Language-specific profiling tools include pprof (Go), cProfile and py-spy (Python), async-profiler (Java), and Chrome DevTools Performance panel (JavaScript/Node.js).

For distributed systems, distributed tracing (covered in Chapter IV) serves as a system-wide profiler, showing you which service in a request chain contributes the most latency.

Benchmarking measures the performance of a specific component or operation under controlled conditions. You run a load test against an API endpoint, gradually increasing the request rate until performance degrades. The point where latency starts rising sharply or error rates increase is the system's capacity under current conditions.

Load testing tools include k6, Locust, JMeter, and wrk.

For meaningful benchmarks, use realistic data, realistic request patterns, and a production-like environment.

A benchmark against a local development machine with a single user tells you nothing about how the system performs with 10,000 concurrent users.

The profiling workflow is straightforward. Measure current performance.

Identify the slowest component (the bottleneck).

Optimize that component.

Measure again to verify improvement. Repeat.

▸ **Directives**
A – Copy verbatim the stretch of records below, from the line containing "The image size is (1362, 658)." through the line containing "Looking at the screenshot, I should [86, 11].", leaving out the pictures.
B – Carry on the passage on profiling and benchmarking from the point where it stops.

▸ **Stored records**
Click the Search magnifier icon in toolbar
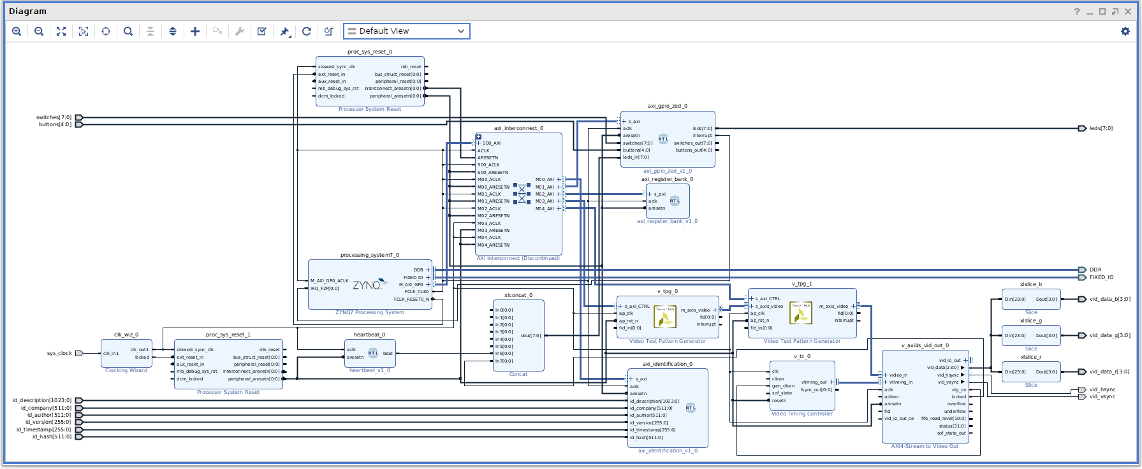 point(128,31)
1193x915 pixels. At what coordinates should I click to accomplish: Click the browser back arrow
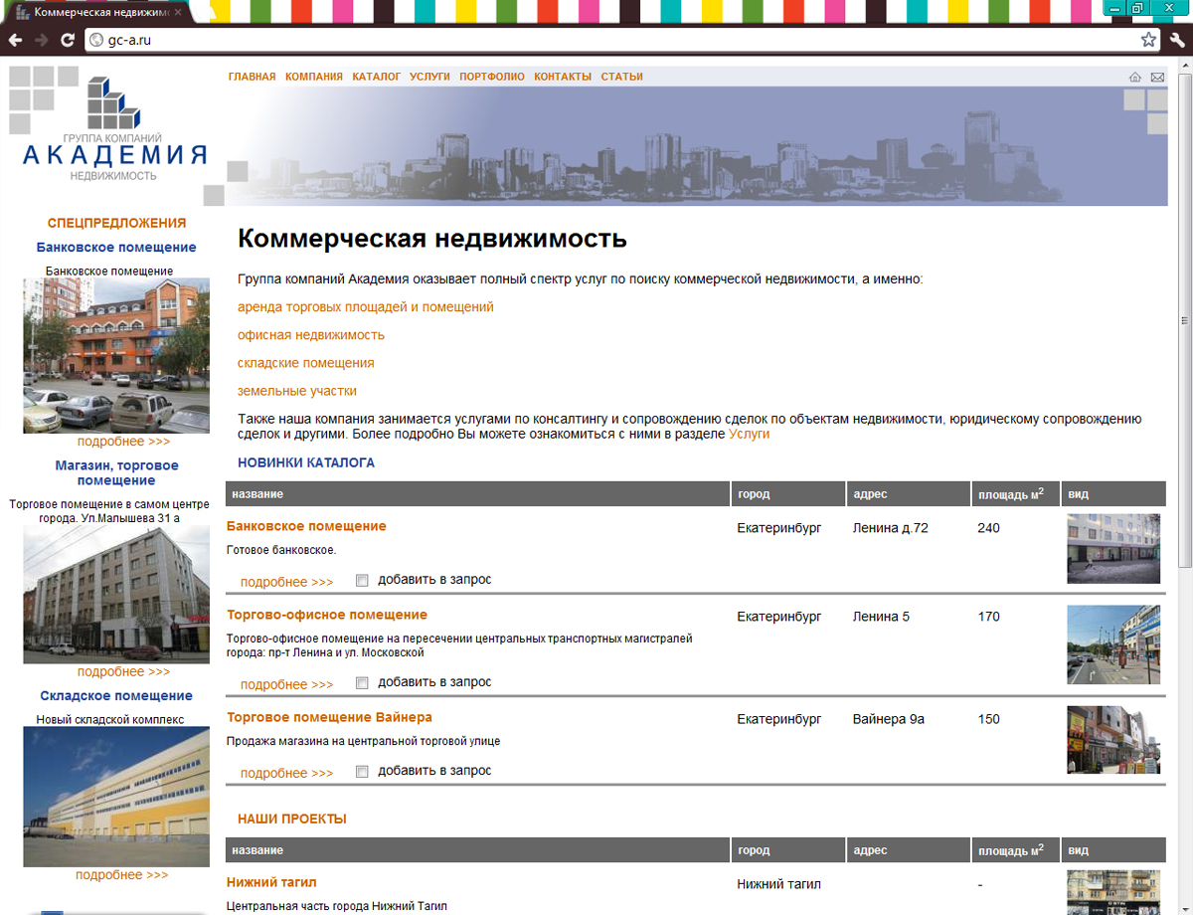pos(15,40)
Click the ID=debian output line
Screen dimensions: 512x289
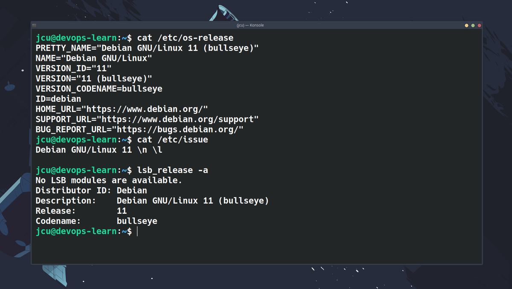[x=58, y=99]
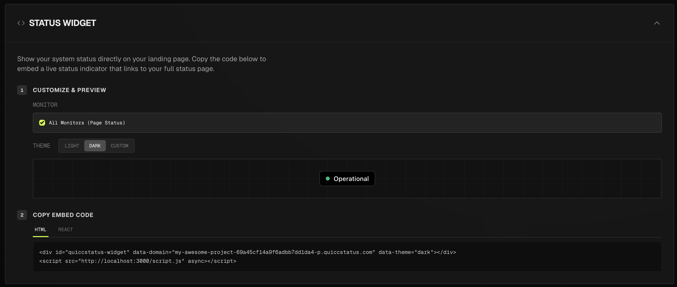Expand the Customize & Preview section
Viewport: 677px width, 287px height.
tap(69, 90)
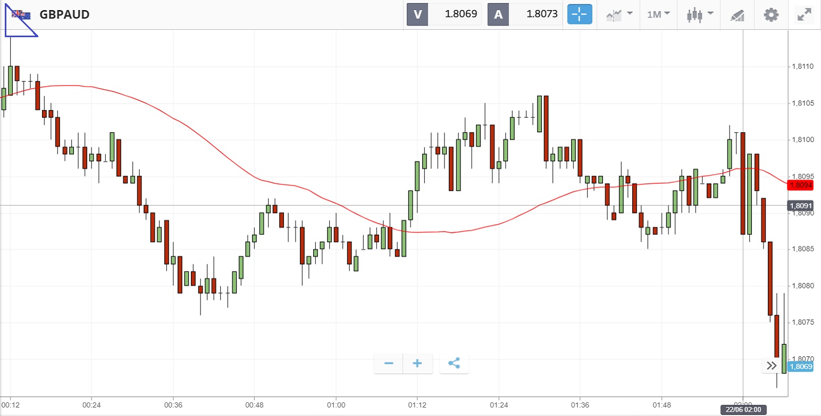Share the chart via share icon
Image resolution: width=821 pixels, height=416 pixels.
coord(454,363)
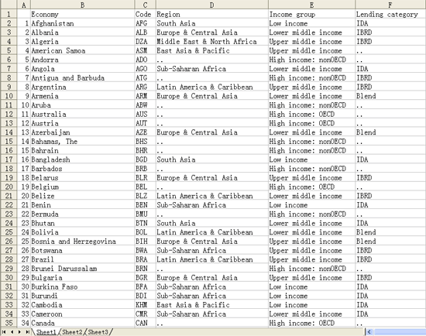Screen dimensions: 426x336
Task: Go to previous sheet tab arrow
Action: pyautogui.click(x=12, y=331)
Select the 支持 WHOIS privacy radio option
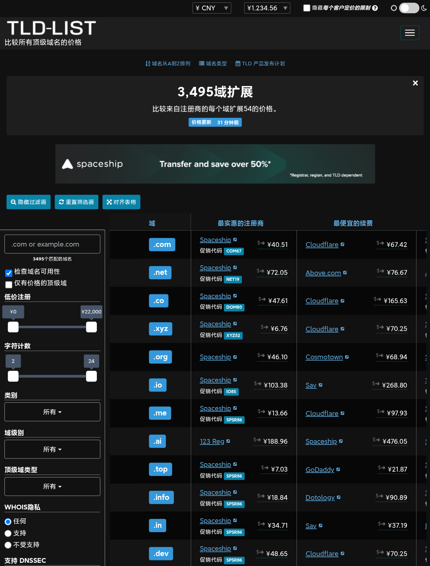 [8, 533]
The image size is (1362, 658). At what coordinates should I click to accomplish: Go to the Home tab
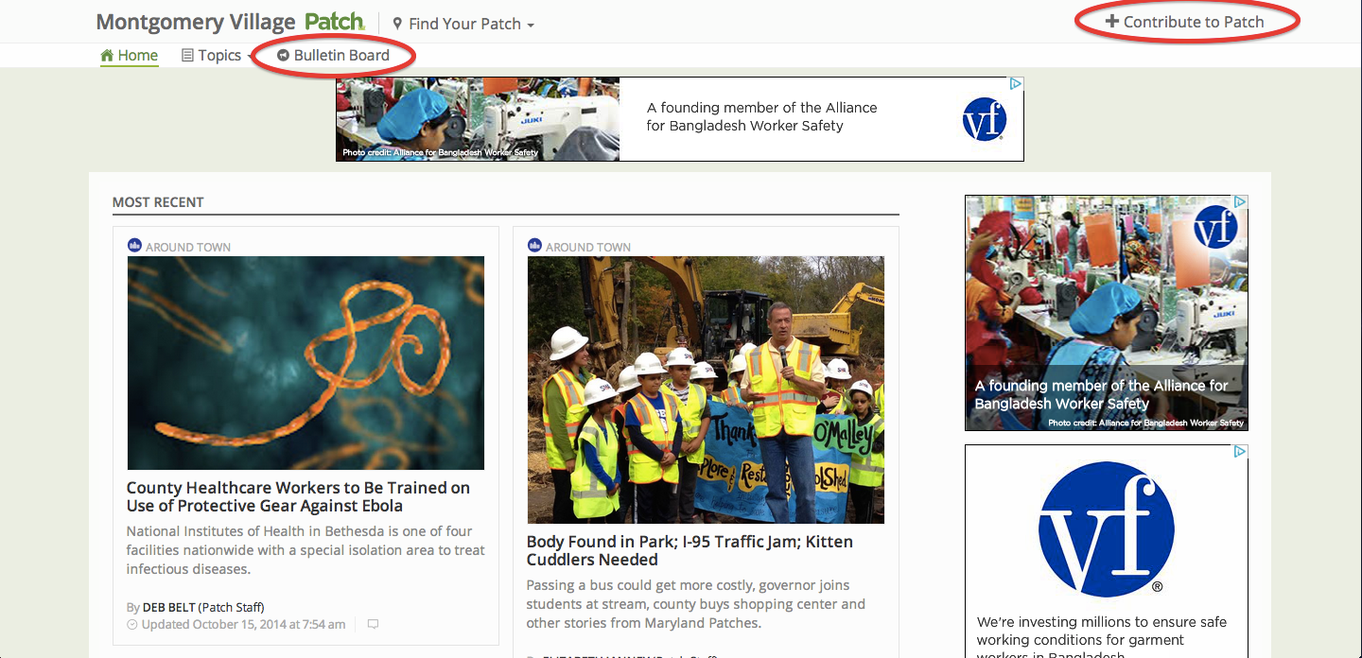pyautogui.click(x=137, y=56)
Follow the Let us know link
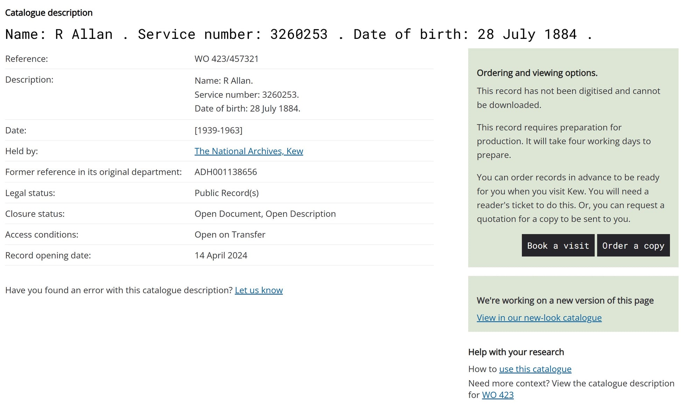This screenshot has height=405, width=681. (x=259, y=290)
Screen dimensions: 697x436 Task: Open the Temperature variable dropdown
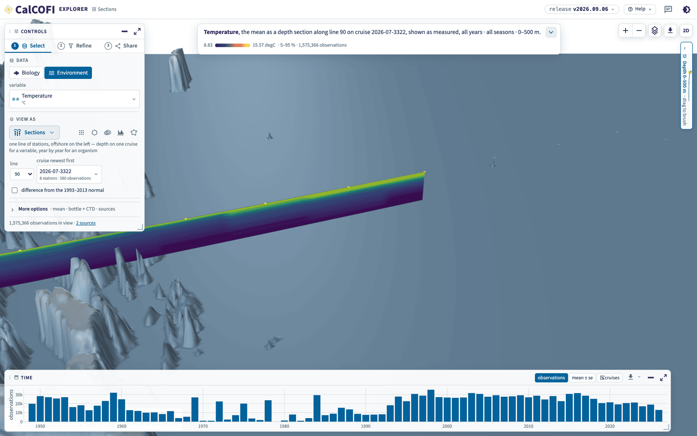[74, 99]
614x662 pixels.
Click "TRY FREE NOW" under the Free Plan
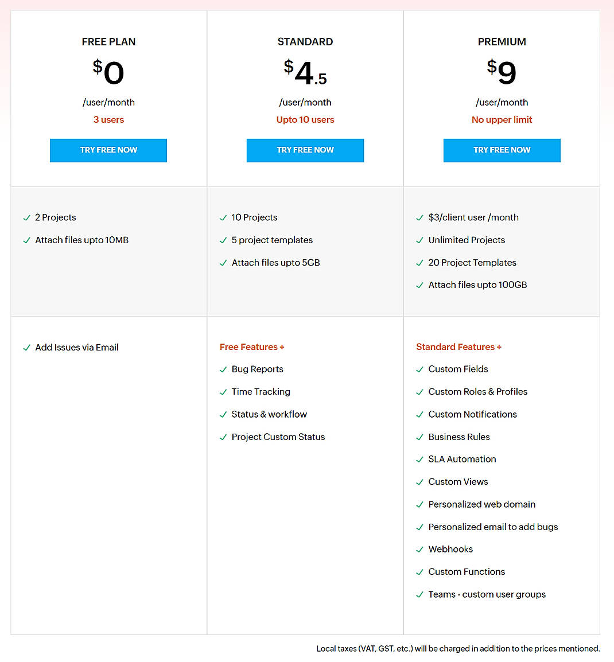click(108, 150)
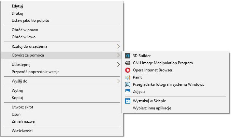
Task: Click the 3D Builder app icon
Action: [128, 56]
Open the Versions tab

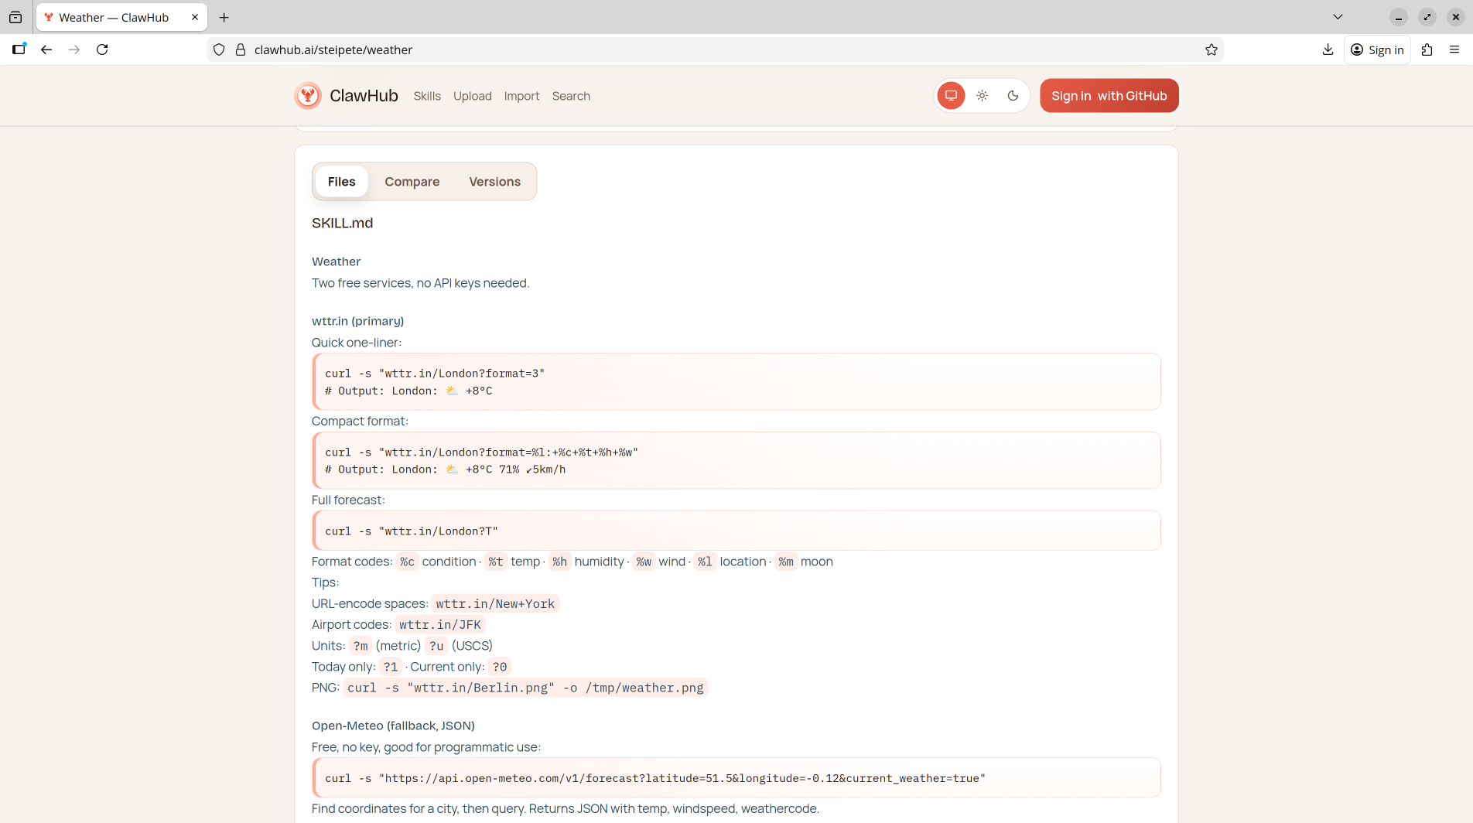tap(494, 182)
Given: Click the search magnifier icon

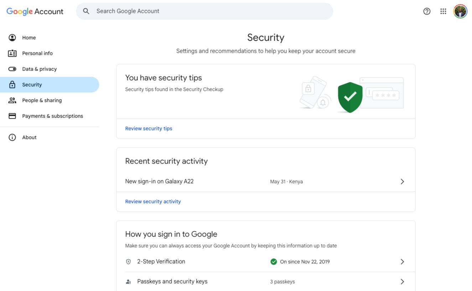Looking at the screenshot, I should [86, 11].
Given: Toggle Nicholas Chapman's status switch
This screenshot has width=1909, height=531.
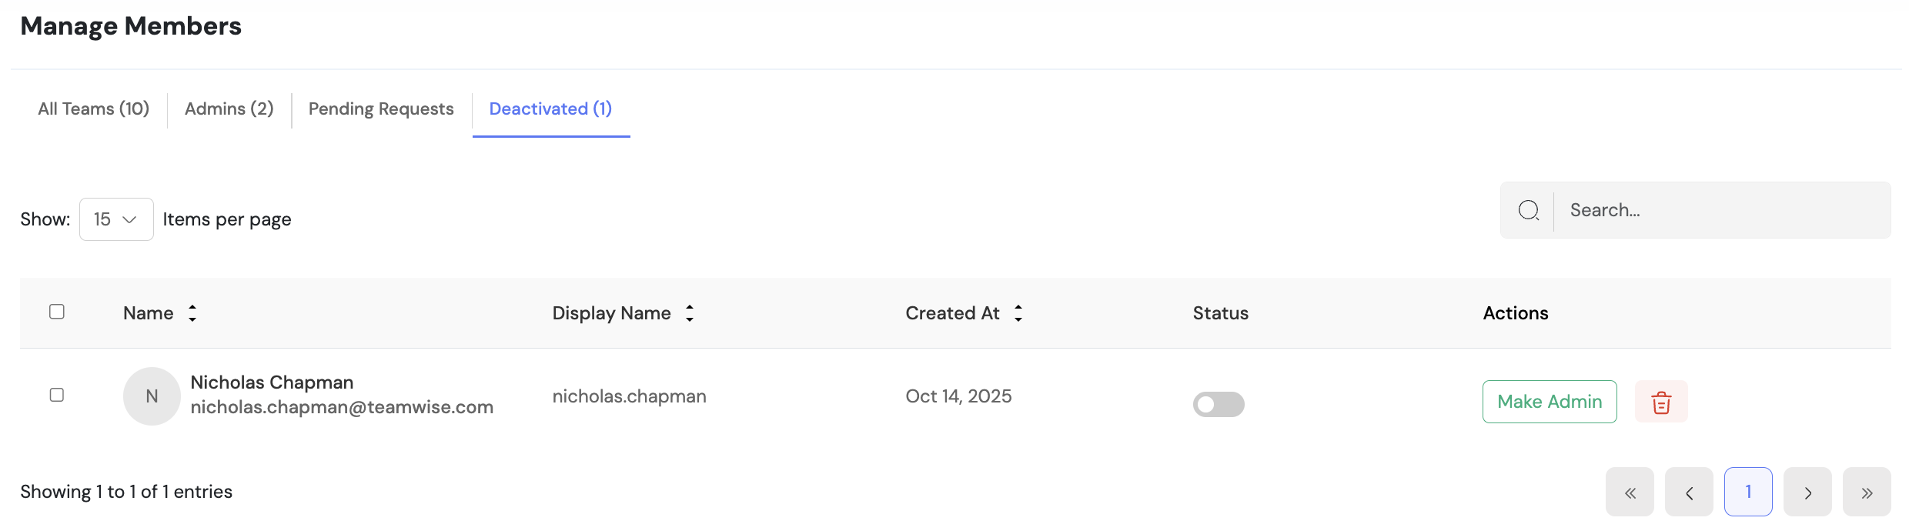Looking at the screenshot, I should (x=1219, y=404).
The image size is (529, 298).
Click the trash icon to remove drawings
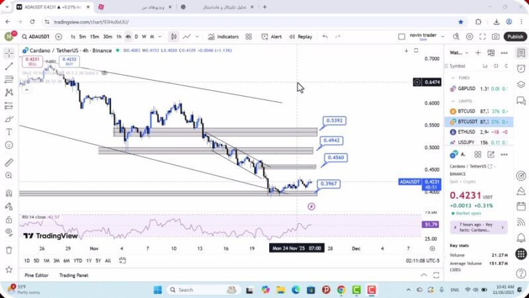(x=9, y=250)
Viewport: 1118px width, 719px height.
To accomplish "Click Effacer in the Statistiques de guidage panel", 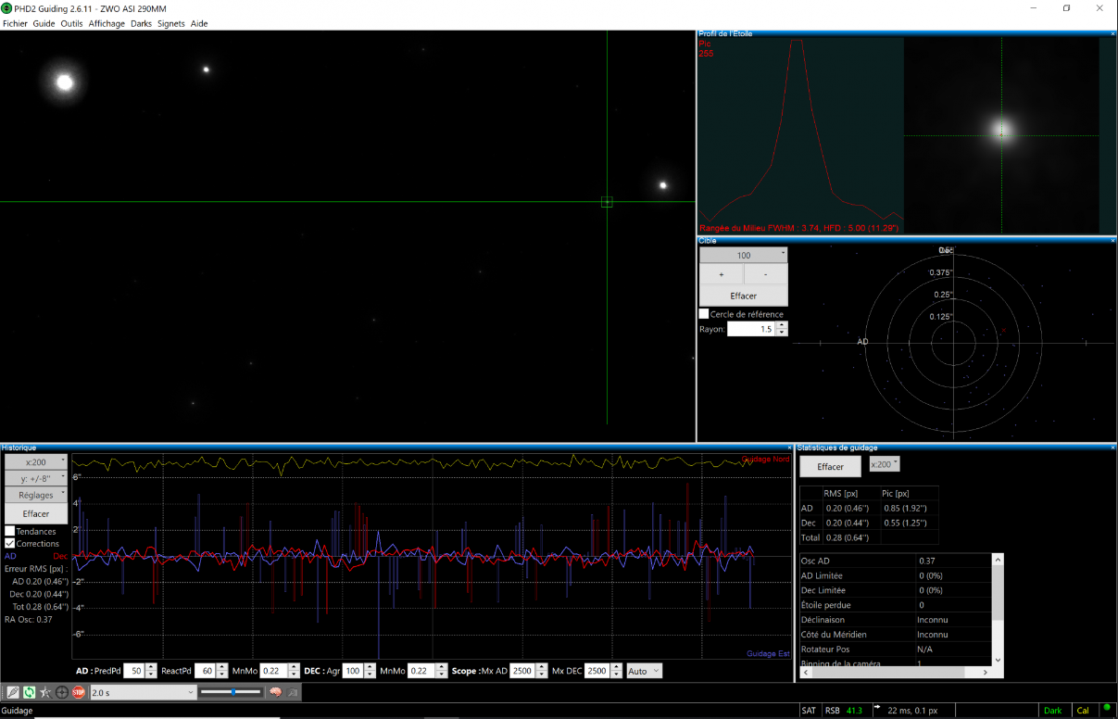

▸ **The replies**
A –
The image size is (1362, 658). At what coordinates should I click to accomplish: Go to the Home tab
pyautogui.click(x=137, y=56)
Follow the Let us know link
This screenshot has height=405, width=681. (x=259, y=290)
Screen dimensions: 697x436 Task: Open the Temperature variable dropdown
[74, 99]
614x662 pixels.
Click "TRY FREE NOW" under the Free Plan
click(108, 150)
Task: Click the 3D Builder app icon
Action: [128, 56]
Open the Versions tab

tap(494, 182)
Given: Click the search magnifier icon

Looking at the screenshot, I should [86, 11].

B –
Do not optimize components that are not bottlenecks.

A function that takes 1ms in a request chain where the database query takes 500ms is not worth touching.

Latency Optimization Techniques

Latency is the time between a request being sent and a response being received.

Reducing latency improves user experience directly.

Users perceive applications as "fast" when responses arrive in under 200ms and "instant" when they arrive in under 100ms.

Reduce network hops: Every network call in a request chain adds latency. If Service A calls Service B, which calls Service C, which queries the database, that is three network round trips. Eliminating one hop by having Service A call the database directly (if architecturally appropriate) saves the round trip to B. CDNs reduce latency by moving content closer to users. Caching reduces latency by eliminating network calls to slower data sources entirely.
Move computation closer to the data: If your application fetches 1 million records from a database and filters them in application code, you are transferring 1 million records over the network when you could have sent a WHERE clause and transferred only the 100 matching records. Push filtering, aggregation, and transformation to the data layer whenever possible.
Prefetch and precompute: If you know a user is likely to request a specific piece of data next (like the next page of results), fetch it before they ask. Precomputation materializes expensive calculations (like aggregating a month's analytics into a summary table) during off-peak hours so that real-time queries read from the precomputed result instead of calculating from scratch.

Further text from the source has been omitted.